Turns out the SEC just morphed from bouncer to hype-man: Project Crypto is poised to fling the club doors open for a fresh tsunami of ICOs and airdrops—yes, normies included. Meanwhile, Bitcoin just shrugged past Amazon on its way to the asset big-boy table, fueled by blockbuster ETF inflows. Buckle up—this issue unpacks how D.C.’s pivot and BTC’s new institutional swagger might redraw the entire market map.

Today’s Report

Two BTC Futures: Panic or Pivot

Every doom-poster on Crypto Twitter is drooling over a Mad Max scenario where the dollar flames out and we all trade sats for canned beans. They’re calling it The Big Print. That’s Vision A:

  • Full-tilt banking collapse

  • USD goes Venezuela-mode

  • Bitcoiners rise from the rubble to build a “purer” world

Fun bedtime story, but the math is flimsy.

Then there’s Vision B:

  • System eats Bitcoin rather than chokes on it

  • Persistent-but-manageable inflation while some banks croak

  • AI’s deflationary boost offsets the debt bloat

  • Wall Street learns to love the orange coin (ETF flows say hi)

Why am I batting for B? Power-law dynamics. Leviathans adapt; they don’t detonate. Rock-and-roll got sanitized into top-40 pop; the hippie movement morphed into Whole Foods. Bitcoin will slide into the same assimilation conveyor belt—20-year runway, tops.

Strategic takeaway for us Hodlers:

  1. Own BTC, but hedge the apocalypse fantasy. If Vision A actually hits, we’ll have bigger problems than portfolio allocation.

  2. Play the integration trade. Think custody tech, compliant on-ramps, and AI-driven fintech rails that make BTC just another ticker on the Bloomberg terminal.

  3. Stay liquid. Inflated narratives pop; real adoption compounds.

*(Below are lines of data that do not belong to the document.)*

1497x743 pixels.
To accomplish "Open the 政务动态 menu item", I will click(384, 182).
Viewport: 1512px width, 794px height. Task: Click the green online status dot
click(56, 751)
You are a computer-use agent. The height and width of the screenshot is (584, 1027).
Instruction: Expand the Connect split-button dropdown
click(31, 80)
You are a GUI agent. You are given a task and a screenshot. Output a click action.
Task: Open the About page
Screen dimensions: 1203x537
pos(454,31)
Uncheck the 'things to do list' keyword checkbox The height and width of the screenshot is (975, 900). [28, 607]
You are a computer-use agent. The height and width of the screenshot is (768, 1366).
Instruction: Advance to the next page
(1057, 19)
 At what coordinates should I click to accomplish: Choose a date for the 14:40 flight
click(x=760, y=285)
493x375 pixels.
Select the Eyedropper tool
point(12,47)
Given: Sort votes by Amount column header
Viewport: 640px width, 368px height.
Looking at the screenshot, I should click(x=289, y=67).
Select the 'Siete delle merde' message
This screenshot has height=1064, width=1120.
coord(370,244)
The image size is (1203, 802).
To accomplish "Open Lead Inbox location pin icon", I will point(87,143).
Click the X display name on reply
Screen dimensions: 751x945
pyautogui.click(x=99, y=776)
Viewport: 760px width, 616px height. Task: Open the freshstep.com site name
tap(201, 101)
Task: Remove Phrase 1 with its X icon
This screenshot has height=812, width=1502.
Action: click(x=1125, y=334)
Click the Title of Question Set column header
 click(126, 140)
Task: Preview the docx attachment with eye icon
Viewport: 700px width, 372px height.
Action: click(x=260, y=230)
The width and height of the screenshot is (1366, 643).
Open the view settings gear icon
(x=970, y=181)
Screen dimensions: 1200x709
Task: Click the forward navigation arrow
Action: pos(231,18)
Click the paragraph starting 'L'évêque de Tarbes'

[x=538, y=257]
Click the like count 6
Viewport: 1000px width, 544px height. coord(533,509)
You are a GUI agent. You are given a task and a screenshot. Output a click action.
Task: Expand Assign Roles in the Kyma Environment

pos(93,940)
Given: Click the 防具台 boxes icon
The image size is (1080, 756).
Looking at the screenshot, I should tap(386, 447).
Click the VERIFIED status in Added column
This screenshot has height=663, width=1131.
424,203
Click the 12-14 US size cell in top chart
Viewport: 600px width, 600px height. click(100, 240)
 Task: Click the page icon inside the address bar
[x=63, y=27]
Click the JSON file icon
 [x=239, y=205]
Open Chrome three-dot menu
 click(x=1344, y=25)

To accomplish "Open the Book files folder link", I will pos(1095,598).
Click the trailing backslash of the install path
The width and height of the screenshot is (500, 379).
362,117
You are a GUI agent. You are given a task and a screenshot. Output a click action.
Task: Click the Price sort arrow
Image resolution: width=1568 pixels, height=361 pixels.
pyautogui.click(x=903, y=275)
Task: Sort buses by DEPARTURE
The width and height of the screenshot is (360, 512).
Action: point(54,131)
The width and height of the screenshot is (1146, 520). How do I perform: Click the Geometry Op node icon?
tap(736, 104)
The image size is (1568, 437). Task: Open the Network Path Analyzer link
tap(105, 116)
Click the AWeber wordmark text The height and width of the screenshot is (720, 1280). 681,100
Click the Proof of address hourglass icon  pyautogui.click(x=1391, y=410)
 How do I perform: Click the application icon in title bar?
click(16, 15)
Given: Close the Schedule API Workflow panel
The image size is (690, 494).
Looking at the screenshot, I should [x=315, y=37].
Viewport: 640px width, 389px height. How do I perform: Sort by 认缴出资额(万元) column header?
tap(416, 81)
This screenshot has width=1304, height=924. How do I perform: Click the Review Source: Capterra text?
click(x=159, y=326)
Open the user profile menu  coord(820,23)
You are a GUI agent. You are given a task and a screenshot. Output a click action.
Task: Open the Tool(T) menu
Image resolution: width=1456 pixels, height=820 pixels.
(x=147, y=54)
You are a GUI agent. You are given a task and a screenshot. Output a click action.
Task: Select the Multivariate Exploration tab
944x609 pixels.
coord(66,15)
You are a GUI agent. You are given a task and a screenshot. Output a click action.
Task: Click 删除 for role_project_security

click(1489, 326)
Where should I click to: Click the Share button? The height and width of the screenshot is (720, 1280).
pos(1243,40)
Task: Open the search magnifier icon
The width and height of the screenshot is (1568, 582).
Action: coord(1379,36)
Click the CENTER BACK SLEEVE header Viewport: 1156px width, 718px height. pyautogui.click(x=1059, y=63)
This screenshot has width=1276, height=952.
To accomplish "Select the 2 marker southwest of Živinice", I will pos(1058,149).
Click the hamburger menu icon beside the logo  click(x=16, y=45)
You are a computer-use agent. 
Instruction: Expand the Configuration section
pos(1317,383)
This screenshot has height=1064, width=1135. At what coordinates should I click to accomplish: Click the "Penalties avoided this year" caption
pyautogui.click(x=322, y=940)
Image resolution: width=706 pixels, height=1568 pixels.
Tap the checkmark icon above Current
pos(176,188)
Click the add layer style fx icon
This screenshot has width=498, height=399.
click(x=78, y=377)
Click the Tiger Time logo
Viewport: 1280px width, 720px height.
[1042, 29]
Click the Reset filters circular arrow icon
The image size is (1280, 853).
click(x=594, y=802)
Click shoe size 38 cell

TL;DR: I’m not stocking MREs, I’m front-running the onboarding desks at JPM. Keep calm, keep stacking, and let the suits do the assimilation work for us. Nothing stops this train.

Today’s Report

The ICO Era Returns—With a Government Seal of Approval

The Report


The SEC’s new chair, Paul Atkins, has ushered in Project Crypto, a sweeping slate of rulemaking designed to pivot U.S. policy from enforcement-heavy to innovation-focused. Atkins explicitly aligned his agenda with President Trump’s pro-crypto vision, signaling green lights for ICOs, tokenization, DeFi integration, and more. After years of lock-tight regulations, the agency plans to create exemptions, safe harbors, and disclosure rules that would revive initial coin offerings and traditional markets embracing on-chain tech. Expect this to mark the start of a bullish new regulatory era—America wants to be the “crypto capital of the world.”

Key Points

  • Atkins launched Project Crypto on July 31, 2025, as a Commission-wide initiative to modernize securities rules and integrate crypto into U.S. capital markets

  • The SEC will roll out purpose-fit disclosures, exemptions, and safe harbors for ICOs, airdrops, staking, and network rewards

  • A central pillar is clarifying asset classification—defining when tokens are securities versus commodities or stablecoins

  • “Super‑apps” may emerge, allowing broker‑dealers to offer staking, trading, lending, and securities services under one platform

  • The initiative follows a 160‑page White House crypto policy report released July 30, and the signing of the GENIUS Act and other legislation earlier in July, aimed at codifying stablecoin frameworks and token markets

Relevance


This is not a minor tweak to SEC policy—it’s a full throttle remake. Under Atkins, the agency is not just reversing Gensler-era enforcement; it’s dismantling it. By introducing tailored safe harbors for capital formation tools like ICOs and tokenized securities, the SEC is essentially reopening public investment to pre-launch crypto projects—something barred after the chaos of 2017’s ICO boom.
That stigma of scams and fraud—according to industry pros—was psychological, not structural. Now, with blockchain transparency, it may be time to let token-based fundraising compete with IPOs again


Look for U.S. firms to repatriate, DeFi protocols to stake compliant ground, and tokenization of everything from public equities to real‑world assets to gain steam. BTC and ETH have already soared year‑to‑date (bitcoin near $117k), but the deeper lift will come as infrastructure, regulation, and investor confidence coalesce


In plain terms: capital markets are going on-chain. And the U.S. wants to lead—not lag. Investors, policymakers, and builders will be watching the proposed rules closely as they go through public notice and comment. The next six months could reshape fundraising, trading, and token utility in America for a decade or more.

Today’s Top News

Headlines

  • SEC Chair: “Ethereum Is Not a Security” — In a CNBC interview, SEC chief Paul Atkins declared that Ethereum falls outside securities laws, putting it in the same bucket as bitcoin. The surprise stance lifts a legal cloud over $30 B in ETH ETFs and supercharges DeFi optimism. Analysts expect a formal rulemaking to cement the view and spur new institutional inflows.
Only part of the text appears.